--- START ---

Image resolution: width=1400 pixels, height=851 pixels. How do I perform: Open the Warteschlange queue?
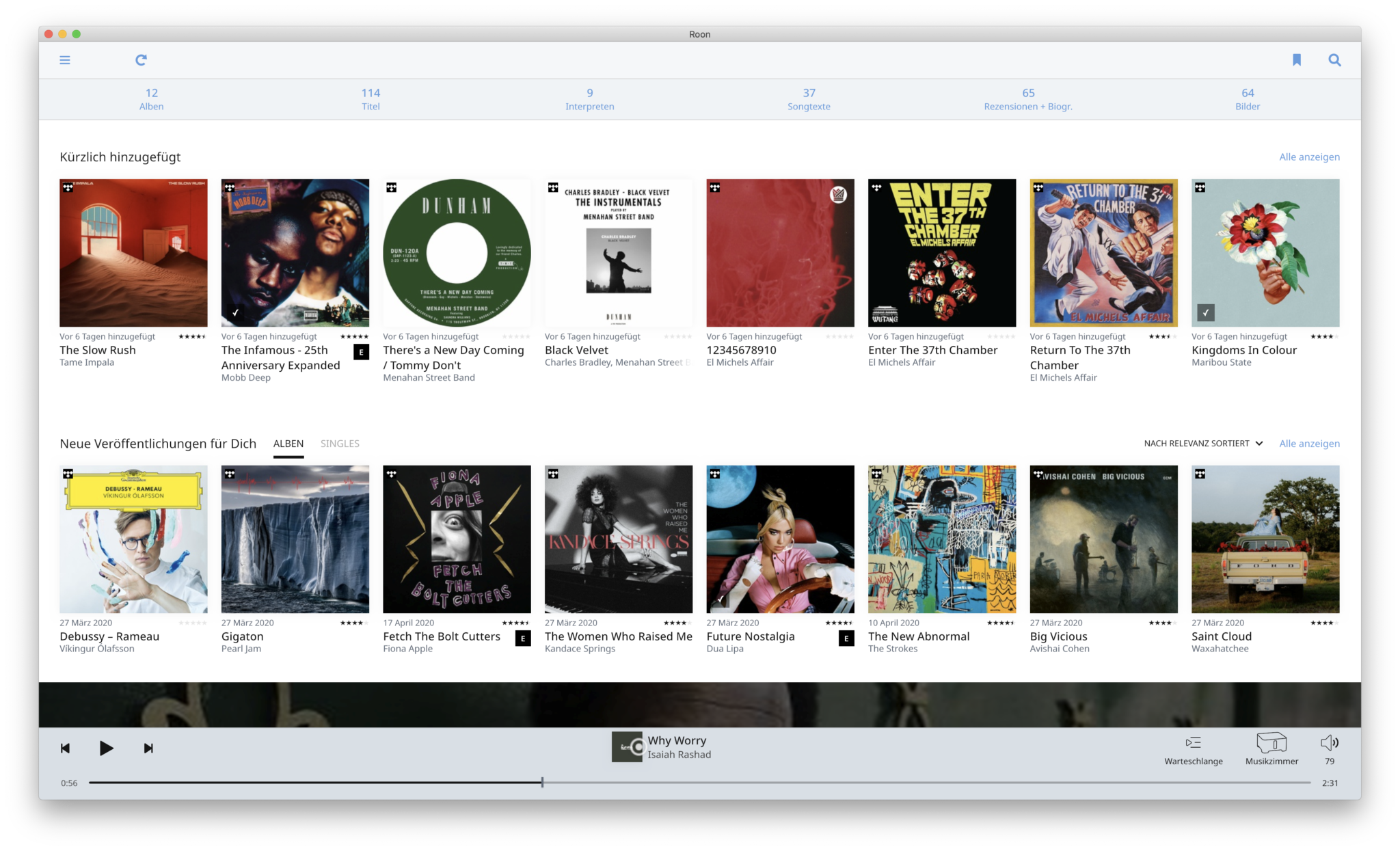[1194, 745]
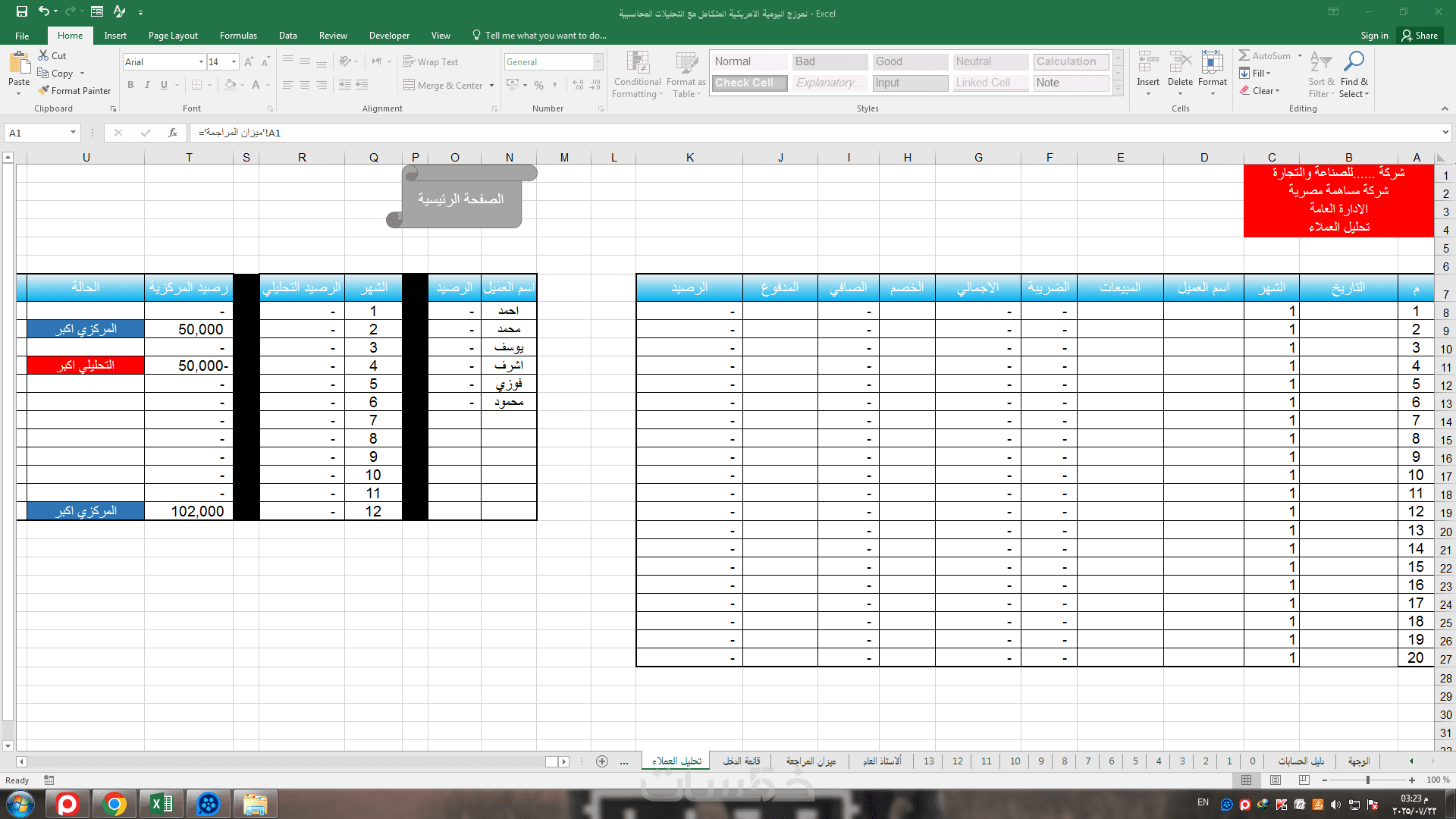
Task: Click the Share button
Action: (1420, 36)
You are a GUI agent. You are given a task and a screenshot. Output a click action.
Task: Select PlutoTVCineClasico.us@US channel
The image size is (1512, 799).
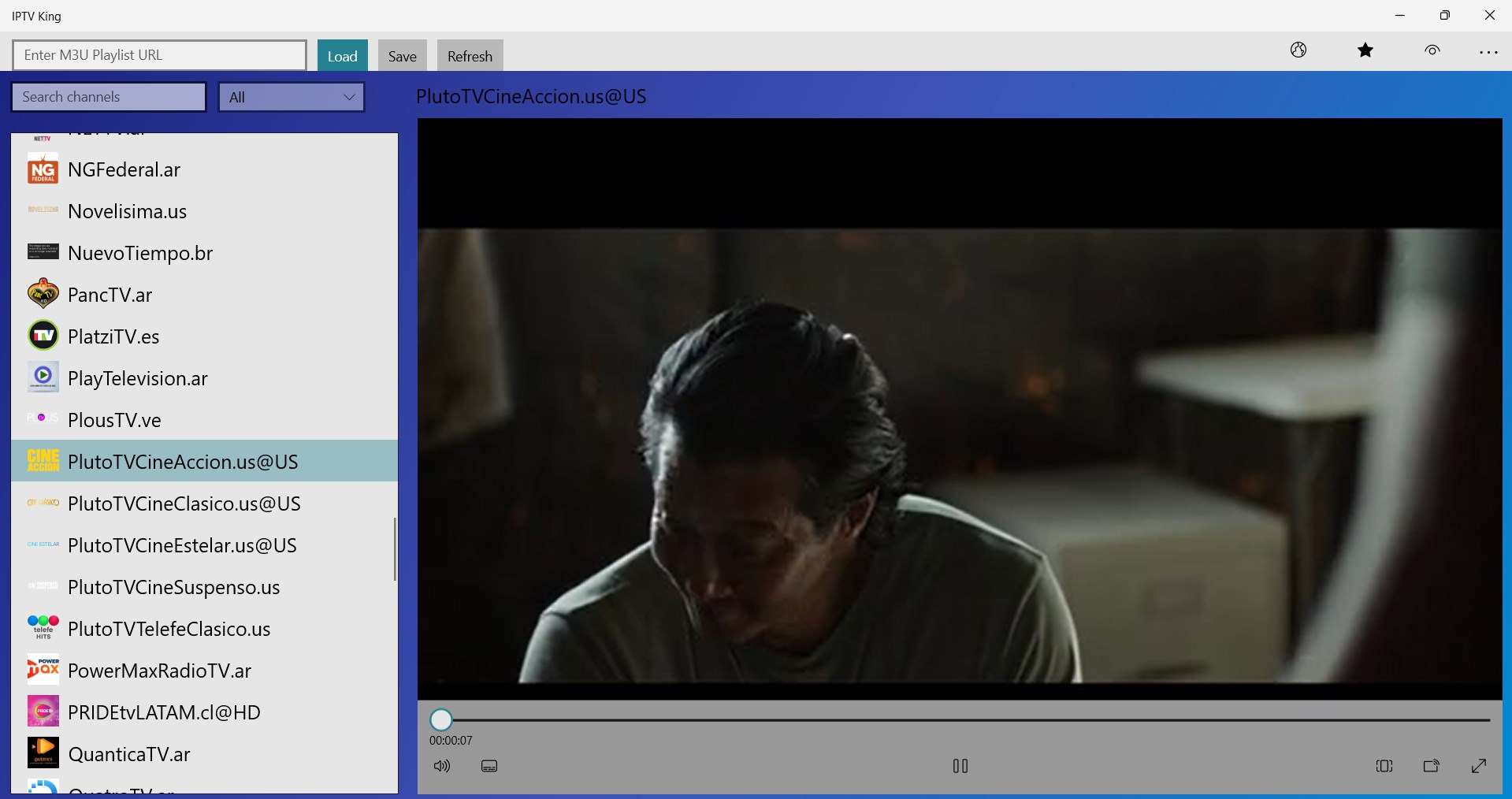tap(184, 504)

--- END ---

## WHAT YOU NEED TO DO
Transcribe the material exactly, keeping every word and none of the pictures.

## WRITTEN RESPONSE
Image resolution: width=1400 pixels, height=851 pixels. How do I perform: Open the Warteschlange queue?
[1194, 745]
Task: Click the Share button
Action: (1420, 36)
You are a GUI agent. You are given a task and a screenshot. Output a click action.
Task: Select PlutoTVCineClasico.us@US channel
The image size is (1512, 799).
tap(184, 504)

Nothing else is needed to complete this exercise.